The only real character development is fairly typical: The Peculiars make Jake feel special and, in return, he emboldens them to fight back against their tormentors. It’s very basic stuff, and despite Burton’s excessive tendencies, Miss Peregrine’s could use a little extra whimsy — a little extra anything, really, to bring this movie to life. That’s especially disappointing coming from Jane Goldman, the screenwriter who helped make X-Men: First Class and Kingsman: The Secret Service so entertaining.

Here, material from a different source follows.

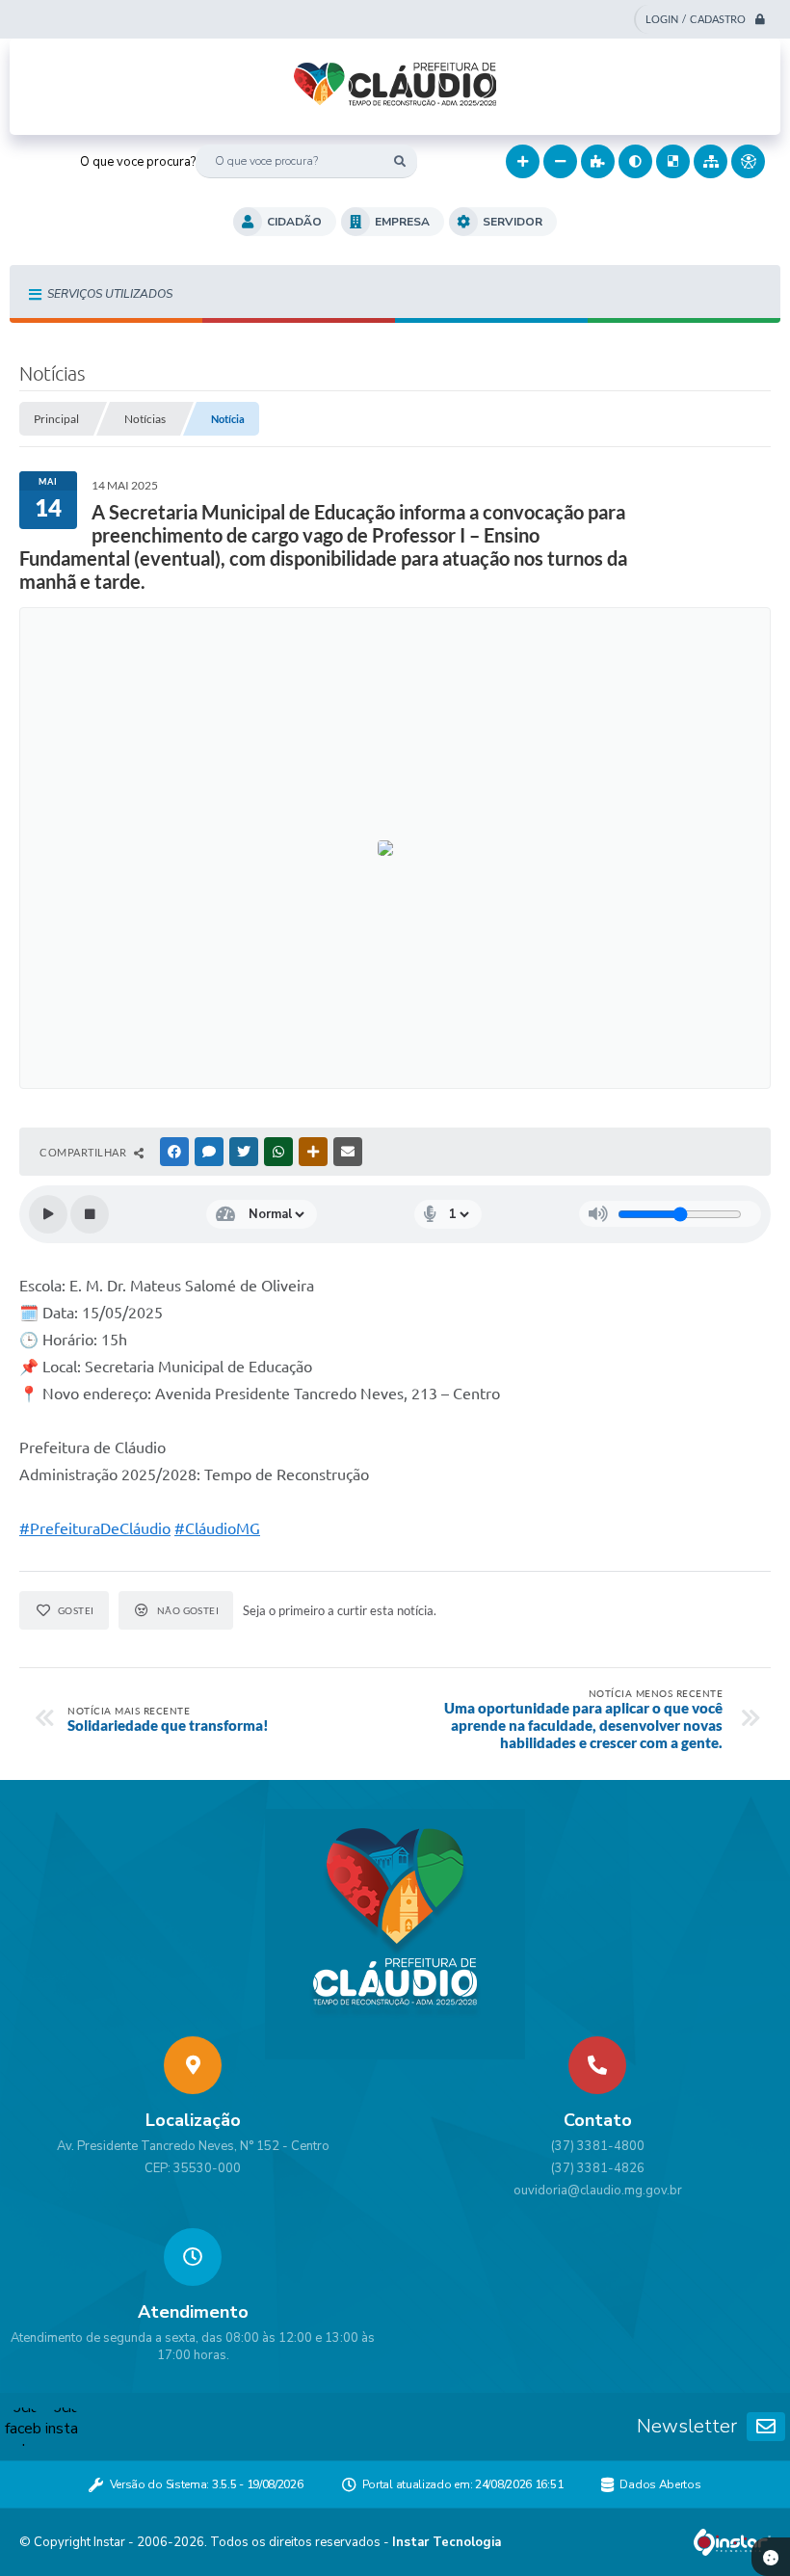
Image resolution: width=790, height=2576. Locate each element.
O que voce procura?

And yet, hidden within Burton’s latest is a compelling metaphor for his career, a thematic State of the Union that only serves to make Miss Peregrine’s more frustrating. The central idea is that Peculiars are too strange for conventional society, so they must live in these preserved time loops in the past; if they were brought into the modern age, they wouldn’t survive. It’s easy to read Burton as a Peculiar; an anachronism whose odd proclivities have become increasingly difficult to sustain as technology and time evolves. Jake’s family home in the drab Florida suburbs could easily pass for the modern iteration of the uncannily colorful town in Edward Scissorhands, and Miss Peregrine’s estate features immaculate topiaries (including a T-Rex), just like the ones that Edward cultivated. Enoch’s grotesque animated dolls are evocative of Edward’s creator, and one even has scissors for hands. Each one is like a charming reverie, a sentimental Easter egg nodding to Burton’s brilliant past.

Ultimately, Burton gives into modernity with a climactic scene set at a boardwalk carnival, in which cartoonish skeletons march into battle against the Slenderman-like Hollows in a discordant CGI symphony set to a techno soundtrack. That musical choice has to be deliberate, as it highlights the jarring incongruity between the delightful camp of early Burton and the homogenized computerization of contemporary studio cinema. It’s a crass stylistic union, and one that proves that maybe Burton can only truly thrive in the past. Unfortunately, there is no magical time loop that will allow him to continue making movies in the years between 1982 and 1996. That loop has closed.

If this were a better, more entertaining film, Miss Peregrine’s could have been a thoughtful and bold metatextual thesis on Burton’s entire career. Instead, like its partially-formed villainous apparitions, it comes frustratingly close to achieving substance.